3.1. Subjects and Design of Data Collection System

Data collection for the FNF test was conducted in an examination room at the Miyazaki University Hospital for ET patients (N = 10; female, n = 4; age, 71.5 +/− 8.1, mean +/− SD) and CD patients (N = 18; female, n = 9; age, 68.1 +/− 7.5), with images captured in a side view. Figure 1 illustrates the process of the data collection system. The smartphone camera is fixed at a distance of about 1~1.5 m from the doctor and the patient. The recorded video has a resolution of 480 × 640 pixels, and the frame rate is 30 frames per second (fps). The doctor places his index finger at various locations in front of the patient. The patient touches his/her index finger to the doctor’s index finger and then touches his/her index finger to his/her own nose. Repeat several times with the doctors moving the target finger each time.
Two neurologists made diagnoses and evaluated the severity of the patients’ tremors based on the essential tremor rating assessment scale [15] or the scale for assessing and rating ataxia [14]. According to these scales, patients were classified into two groups; mild (ET, upper limb tremor < 1 cm; CD, FNF test tremor < 2 cm) or severe (ET, upper limb tremor ≥ 1 cm; CD, FNF test tremor ≥ 2 cm). The video data were recorded by two neurologists using smartphones. The data or healthy subjects (N = 8; female, n = X; age, X +/− X) include data recorded with the cooperation of members of the laboratory, featuring a recorded video of the diagnostic test performed on two ordinary healthy people at the Miyazaki University Hospital. The FNF test was performed by winding red or green tape around the subject’s finger. This protocol was approved by the Ethics Committee of the University of Miyazaki, with a waiver of written informed consent obtained from all participants.

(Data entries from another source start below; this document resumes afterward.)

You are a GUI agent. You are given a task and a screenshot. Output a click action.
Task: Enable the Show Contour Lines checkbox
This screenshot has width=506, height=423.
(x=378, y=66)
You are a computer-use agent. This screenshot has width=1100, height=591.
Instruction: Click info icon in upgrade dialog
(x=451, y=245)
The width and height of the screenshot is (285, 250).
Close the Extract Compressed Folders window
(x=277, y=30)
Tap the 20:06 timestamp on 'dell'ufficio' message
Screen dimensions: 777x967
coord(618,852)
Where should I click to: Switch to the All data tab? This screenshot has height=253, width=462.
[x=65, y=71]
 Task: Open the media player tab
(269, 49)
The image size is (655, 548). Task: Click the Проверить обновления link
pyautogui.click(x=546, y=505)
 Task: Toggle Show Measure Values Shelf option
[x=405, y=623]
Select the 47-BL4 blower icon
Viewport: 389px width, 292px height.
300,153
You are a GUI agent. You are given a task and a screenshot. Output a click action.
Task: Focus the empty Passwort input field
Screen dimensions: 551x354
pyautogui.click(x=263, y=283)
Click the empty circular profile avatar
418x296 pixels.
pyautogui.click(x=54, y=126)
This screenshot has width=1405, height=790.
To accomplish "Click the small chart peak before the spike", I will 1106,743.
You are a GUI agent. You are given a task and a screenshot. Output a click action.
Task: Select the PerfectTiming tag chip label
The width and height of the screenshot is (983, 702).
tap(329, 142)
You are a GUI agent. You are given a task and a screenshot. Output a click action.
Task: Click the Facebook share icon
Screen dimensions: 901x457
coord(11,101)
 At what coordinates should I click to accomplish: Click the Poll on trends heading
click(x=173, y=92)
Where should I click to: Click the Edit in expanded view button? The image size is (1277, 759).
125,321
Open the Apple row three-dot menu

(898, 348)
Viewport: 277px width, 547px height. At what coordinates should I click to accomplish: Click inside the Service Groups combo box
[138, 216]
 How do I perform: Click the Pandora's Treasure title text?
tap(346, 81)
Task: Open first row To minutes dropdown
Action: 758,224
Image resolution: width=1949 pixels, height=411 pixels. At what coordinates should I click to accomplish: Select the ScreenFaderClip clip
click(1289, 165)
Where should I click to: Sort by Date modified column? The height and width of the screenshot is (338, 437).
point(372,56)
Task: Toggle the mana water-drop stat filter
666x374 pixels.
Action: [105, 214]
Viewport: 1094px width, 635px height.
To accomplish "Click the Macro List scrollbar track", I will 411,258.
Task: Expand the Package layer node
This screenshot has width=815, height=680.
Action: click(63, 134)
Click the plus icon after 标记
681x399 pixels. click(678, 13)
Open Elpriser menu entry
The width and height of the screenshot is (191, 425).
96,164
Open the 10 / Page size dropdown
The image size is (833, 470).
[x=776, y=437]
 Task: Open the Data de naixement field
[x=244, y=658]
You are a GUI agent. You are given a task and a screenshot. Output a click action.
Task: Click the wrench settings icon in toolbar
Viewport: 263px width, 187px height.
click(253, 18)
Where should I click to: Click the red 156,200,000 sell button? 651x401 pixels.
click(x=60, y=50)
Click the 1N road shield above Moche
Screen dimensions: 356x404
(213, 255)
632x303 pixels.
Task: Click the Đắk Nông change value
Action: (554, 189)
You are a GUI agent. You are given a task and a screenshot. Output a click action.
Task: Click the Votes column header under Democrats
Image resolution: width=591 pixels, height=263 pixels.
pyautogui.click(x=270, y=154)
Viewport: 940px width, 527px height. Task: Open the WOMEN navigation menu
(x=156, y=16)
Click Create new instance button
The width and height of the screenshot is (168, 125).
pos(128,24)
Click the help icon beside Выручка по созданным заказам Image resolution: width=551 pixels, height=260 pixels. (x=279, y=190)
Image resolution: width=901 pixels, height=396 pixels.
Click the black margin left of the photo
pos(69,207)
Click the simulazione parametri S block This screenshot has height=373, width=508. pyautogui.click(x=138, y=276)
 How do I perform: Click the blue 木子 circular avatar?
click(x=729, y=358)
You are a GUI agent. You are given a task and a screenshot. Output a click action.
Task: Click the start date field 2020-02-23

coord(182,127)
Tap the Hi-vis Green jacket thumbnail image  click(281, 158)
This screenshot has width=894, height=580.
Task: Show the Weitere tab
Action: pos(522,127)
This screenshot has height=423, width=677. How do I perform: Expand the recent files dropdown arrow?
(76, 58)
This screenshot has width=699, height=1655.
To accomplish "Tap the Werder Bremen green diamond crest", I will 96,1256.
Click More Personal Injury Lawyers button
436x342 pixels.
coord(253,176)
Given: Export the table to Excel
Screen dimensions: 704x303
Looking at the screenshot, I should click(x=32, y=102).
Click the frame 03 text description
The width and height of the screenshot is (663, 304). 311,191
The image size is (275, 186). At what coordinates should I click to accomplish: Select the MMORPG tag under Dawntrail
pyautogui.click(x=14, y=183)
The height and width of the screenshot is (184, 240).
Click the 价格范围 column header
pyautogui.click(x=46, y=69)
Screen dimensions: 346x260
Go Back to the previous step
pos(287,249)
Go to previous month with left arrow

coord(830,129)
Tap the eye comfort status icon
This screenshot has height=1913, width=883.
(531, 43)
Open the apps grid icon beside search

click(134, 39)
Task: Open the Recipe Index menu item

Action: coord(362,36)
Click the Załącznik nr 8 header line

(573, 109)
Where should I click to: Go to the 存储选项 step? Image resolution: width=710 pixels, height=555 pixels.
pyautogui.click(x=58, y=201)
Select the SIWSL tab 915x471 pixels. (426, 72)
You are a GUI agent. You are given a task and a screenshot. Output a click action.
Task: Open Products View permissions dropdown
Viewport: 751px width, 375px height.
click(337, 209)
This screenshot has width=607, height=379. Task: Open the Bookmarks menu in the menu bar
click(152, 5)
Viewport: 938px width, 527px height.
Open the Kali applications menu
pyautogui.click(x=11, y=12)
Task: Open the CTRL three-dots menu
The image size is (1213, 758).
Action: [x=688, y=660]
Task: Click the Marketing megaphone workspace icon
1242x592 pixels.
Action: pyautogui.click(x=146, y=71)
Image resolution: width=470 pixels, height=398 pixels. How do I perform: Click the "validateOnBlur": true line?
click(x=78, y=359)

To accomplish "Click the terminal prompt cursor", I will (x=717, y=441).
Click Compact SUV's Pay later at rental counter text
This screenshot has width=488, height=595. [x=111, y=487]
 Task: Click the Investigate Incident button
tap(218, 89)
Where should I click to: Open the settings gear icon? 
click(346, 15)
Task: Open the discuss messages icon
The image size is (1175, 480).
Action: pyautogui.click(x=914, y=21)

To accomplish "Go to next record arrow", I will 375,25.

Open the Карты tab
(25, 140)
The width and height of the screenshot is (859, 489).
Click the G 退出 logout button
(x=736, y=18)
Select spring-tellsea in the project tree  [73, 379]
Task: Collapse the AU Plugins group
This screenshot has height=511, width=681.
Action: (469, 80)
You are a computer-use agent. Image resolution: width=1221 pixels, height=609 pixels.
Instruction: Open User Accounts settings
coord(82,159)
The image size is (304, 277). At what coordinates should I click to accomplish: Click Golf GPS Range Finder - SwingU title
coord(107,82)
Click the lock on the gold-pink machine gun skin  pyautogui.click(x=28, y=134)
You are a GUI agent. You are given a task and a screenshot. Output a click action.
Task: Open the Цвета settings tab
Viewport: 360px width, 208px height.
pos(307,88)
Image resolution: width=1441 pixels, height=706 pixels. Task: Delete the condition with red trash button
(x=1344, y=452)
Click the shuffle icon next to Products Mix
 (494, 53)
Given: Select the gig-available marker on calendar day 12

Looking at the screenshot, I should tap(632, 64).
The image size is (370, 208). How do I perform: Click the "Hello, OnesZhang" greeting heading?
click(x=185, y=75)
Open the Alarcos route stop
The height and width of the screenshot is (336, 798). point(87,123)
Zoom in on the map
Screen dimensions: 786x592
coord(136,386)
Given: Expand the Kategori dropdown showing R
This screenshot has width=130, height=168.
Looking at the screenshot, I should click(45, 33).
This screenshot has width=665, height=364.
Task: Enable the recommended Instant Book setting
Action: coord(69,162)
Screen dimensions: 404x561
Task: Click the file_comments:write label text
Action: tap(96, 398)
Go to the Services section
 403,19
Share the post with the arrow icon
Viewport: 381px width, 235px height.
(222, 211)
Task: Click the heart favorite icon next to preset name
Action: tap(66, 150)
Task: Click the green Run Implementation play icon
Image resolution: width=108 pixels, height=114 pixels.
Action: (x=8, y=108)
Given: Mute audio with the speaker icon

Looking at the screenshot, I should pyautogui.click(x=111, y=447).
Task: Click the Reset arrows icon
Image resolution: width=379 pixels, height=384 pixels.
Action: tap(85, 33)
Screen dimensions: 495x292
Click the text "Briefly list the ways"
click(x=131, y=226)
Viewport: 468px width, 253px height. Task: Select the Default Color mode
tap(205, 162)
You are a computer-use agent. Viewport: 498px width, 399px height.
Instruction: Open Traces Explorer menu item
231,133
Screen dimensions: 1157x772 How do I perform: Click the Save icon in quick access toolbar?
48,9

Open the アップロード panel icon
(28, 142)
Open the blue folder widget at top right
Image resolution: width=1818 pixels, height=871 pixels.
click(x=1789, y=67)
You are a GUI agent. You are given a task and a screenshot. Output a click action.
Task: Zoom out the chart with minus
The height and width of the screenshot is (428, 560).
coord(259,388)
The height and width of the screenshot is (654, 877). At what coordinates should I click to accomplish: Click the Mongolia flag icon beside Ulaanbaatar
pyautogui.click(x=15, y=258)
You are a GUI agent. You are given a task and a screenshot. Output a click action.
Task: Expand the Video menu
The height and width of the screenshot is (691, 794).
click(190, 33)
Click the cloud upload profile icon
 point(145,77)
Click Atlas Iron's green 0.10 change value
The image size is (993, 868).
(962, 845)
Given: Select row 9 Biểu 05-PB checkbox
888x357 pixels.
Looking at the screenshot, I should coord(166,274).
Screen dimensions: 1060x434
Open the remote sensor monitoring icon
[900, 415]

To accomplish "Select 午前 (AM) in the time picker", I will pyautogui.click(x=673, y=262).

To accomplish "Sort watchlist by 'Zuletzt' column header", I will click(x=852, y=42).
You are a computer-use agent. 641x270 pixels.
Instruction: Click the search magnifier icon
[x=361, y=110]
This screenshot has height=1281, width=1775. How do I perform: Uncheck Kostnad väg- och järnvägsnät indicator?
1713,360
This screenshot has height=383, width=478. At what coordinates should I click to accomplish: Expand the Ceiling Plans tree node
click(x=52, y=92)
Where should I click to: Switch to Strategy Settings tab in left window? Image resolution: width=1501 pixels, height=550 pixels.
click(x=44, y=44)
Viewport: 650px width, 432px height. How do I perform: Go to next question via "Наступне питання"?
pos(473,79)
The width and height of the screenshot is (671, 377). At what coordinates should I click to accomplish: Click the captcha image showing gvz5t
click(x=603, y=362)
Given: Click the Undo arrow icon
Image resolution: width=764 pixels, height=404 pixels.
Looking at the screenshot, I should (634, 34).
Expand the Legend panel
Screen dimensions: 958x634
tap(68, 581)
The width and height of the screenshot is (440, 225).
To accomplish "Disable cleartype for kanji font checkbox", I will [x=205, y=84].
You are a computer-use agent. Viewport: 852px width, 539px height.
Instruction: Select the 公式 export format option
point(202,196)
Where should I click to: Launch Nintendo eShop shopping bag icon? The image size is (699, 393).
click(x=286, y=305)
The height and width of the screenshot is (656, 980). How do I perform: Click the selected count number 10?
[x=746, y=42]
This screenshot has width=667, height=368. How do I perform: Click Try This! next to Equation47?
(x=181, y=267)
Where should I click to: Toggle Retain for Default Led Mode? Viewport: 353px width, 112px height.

3.2. Image Preprocessing Component

In this component, image preprocessing is performed in preparation for further analysis. In the first step, the patient’s finger area must be extracted from the video image in each frame. Figure 2 shows the algorithm for extracting the finger area. First, a background image is detected as a noise source, and then the region of interest is set by removing the noise. Subsequent processes include inputting an image for extracting the finger area, threshold processing, noise processing and finger area estimation, finally obtaining the coordinates of the finger area.
Due to the location for recording video in the examination room, noise can occur for many reasons when extracting the finger area. In the presence of noises, we perform a noise removal process by using background modeling with an initial background as an image that does not include the target object. By converting the RGB image to HSV, we perform the defined thresholding of the hue information in order to obtain the finger object. The input image and converted HSV image are shown in Figure 3a,b, respectively [16]. Hue information representing the hue of the HSV image, Saturation information representing the saturation, and Value information representing the brightness are thresholded, and the finger is obtained by taking the logical product with the region of interest.
We also performed noise processing by calculating the aspect ratio of each area resulting from the labeling process. Since the finger area has a shape close to that of a square, threshold values are applied to the calculated aspect ratio to remove areas of the same size as finger areas that are elongated in vertical or horizontal orientations and could not be removed by noise processing using labels.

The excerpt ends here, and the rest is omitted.